What to work on: How many lines in the records below contain the word "every"? Answer with the number alone.

*** Source material Section Begins ***

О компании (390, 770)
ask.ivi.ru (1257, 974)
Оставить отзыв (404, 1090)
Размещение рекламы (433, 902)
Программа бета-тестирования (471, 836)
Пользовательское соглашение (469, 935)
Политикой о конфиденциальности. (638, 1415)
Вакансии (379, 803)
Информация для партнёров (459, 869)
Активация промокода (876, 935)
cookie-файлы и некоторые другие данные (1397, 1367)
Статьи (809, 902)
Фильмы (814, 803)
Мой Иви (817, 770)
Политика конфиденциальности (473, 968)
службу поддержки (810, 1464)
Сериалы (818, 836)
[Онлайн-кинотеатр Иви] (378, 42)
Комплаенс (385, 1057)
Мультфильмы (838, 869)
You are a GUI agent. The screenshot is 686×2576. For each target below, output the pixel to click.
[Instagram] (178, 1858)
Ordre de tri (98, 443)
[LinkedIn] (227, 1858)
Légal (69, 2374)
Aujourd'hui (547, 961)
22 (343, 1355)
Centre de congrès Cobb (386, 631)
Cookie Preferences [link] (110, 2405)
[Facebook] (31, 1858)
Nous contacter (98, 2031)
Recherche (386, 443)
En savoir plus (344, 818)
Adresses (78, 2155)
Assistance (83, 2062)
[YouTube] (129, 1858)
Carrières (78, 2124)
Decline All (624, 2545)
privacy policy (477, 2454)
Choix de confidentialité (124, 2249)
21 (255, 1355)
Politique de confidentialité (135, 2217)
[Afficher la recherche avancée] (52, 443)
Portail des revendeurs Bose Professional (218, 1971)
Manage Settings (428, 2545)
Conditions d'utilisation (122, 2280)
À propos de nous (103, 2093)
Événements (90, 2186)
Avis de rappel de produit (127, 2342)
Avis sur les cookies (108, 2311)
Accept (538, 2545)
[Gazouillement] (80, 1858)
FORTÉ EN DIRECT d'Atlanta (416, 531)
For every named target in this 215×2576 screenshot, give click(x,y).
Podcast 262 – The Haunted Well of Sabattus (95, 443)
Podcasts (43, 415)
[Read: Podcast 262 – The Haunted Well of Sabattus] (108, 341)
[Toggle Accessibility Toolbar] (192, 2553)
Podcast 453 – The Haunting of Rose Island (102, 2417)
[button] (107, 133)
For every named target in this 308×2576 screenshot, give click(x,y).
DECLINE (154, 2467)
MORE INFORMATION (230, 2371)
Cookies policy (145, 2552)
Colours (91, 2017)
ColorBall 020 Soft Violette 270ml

*** Source material Section Ends ***

Answer to the problem: 2